There are two different pathways in which PAF can be synthesized: de novo pathway and remodeling. The remodeling pathway is activated by inflammatory agents and it is thought to be the primary source of PAF under pathological conditions. The de novo pathway is used to maintain PAF levels during normal cellular function.

The most common pathway taken to produce PAF is remodeling. The precursor to the remodeling pathway is a phospholipid, which is typically phosphatidylcholine (PC). The fatty acid is removed from the sn-2 position of the three-carbon backbone of the phospholipid by phospholipase A2 (PLA2) to produce the intermediate lyso-PC (LPC). An acetyl group is then added by LPC acetyltransferase (LPCAT) to produce PAF.

Using the de novo pathway, PAF is produced from 1-O-alkyl-2-acetyl-sn-glycerol (AAG). Fatty acids are joined on the sn-1 position with 1-O-hexadecyl being the best for PAF activity. Phosphocholine is then added to the sn-3 site on AAG creating PAF.

=== Regulation ===

The concentration of PAF is controlled by the synthesis of the compound and by the actions of PAF acetylhydrolases (PAF-AH). PAF-AH are a family of enzymes that have the ability to catabolize and degrade PAF and turn it into an inactive compound. The enzymes within this family are lipoprotein-associated phospholipase A2, cytoplasmic platelet-activating factor acetylhydrolase 2, and platelet-activating factor acetylhydrolase 1b.

Cations are one form of regulation in the production of PAF. Calcium plays a large role in the inhibition of enzymes that produce PAF in the denovo pathway of PAF biosynthesis.

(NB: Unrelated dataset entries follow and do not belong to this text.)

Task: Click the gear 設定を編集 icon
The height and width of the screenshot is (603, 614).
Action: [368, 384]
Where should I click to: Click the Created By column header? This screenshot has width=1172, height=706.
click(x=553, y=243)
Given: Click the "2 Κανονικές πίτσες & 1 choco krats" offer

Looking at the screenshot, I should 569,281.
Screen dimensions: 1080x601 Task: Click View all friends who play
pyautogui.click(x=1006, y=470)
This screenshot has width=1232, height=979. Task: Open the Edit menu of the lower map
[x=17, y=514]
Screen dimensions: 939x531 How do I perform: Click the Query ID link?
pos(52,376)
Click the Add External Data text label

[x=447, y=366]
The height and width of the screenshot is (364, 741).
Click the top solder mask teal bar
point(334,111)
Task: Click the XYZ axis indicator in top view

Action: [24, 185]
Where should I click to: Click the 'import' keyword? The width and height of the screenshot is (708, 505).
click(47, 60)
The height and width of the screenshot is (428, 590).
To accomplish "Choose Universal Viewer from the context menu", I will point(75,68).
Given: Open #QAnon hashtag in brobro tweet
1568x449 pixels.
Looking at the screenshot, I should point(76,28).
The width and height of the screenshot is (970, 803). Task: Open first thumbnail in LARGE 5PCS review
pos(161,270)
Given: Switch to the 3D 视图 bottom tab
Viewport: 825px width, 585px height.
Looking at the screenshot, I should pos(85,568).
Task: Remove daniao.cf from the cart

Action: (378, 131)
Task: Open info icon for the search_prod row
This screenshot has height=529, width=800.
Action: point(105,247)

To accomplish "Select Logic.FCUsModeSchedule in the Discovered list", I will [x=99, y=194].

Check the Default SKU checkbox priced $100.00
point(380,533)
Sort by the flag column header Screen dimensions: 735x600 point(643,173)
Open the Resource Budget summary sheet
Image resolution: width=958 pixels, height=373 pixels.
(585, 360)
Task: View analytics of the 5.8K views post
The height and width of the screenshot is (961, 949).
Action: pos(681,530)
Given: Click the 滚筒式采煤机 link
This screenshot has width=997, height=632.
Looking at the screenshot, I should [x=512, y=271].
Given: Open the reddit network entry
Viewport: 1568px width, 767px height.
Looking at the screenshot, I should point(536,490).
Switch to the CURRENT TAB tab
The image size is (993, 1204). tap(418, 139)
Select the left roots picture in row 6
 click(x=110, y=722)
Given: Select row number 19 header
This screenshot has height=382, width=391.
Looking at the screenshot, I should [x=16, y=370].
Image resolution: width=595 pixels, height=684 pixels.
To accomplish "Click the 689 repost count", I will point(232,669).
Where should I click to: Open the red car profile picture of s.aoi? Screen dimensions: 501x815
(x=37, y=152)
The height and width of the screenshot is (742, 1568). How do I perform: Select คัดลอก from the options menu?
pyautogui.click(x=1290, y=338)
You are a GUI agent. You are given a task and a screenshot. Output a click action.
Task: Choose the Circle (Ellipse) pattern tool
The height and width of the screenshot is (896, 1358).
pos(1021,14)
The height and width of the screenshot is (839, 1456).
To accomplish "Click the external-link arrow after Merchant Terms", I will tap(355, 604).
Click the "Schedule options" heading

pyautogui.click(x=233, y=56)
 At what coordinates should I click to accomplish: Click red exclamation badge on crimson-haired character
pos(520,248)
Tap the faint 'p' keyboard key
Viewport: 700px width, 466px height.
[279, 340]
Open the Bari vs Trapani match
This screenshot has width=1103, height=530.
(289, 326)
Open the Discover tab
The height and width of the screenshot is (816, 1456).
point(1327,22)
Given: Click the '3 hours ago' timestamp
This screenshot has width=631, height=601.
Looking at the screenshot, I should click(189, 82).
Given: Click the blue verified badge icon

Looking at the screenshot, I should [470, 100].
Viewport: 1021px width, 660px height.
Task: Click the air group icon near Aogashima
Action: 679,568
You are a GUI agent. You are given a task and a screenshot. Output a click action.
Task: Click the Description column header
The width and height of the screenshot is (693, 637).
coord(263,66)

The regulation of PAF is still not completely understood. Enzymes that are associated with the production of PAF are controlled by metal ions, thiol compounds, fatty acids, pH, compartmentalization, and phosphorylation and dephosphorylation. These controls on these PAF producing enzymes are believed to work in conjunction to control it, but the overall pathway and reasoning is not well understood.

== Pharmacology ==

=== Inhibition ===

PAF antagonists do not provoke an inflammatory response upon binding, but block or lessen the effect of PAF. Examples of PAF antagonists are:
- CV-3988 is a PAF antagonist that blocks signaling events correlated to the expression and binding of PAF to the PAF Receptor.
- SM-12502 is a PAF antagonist, which is metabolized in the liver by the enzyme CYP2A6.
- Rupatadine is an antihistamine and PAF antagonist used to treat allergies.
- Etizolam is a benzodiazepine analog and PAF antagonist used to treat anxiety and panic attacks.
- Apafant
- Lexipafant (Zacutex) for treatment of pancreatitis.
- Modipafant
- A full list in a review: Negro Alvarez JM, Miralles López JC, Ortiz Martínez JL, Abellán Alemán A, Rubio, del Barrio R (1997). "Platelet-activating factor antagonists"

=== Clinical significance ===

High PAF levels are associated with a variety of medical conditions. Some of these conditions include:

•Allergic reactions

•Stroke

•Sepsis

•Myocardial infarction

•Colitis, inflammation of the large intestine

•Multiple sclerosis

While the effects that PAF has on inflammatory response and cardiovascular conditions are well understood, PAF is still a subject for discussion. Over the past 23 years, papers written on PAF have almost doubled from approximately 7,500 in 1997 to 14,500 in 2020.PubMed (2020). "Platelet-activating factor search results and historical activity metrics" Research into PAF is ongoing.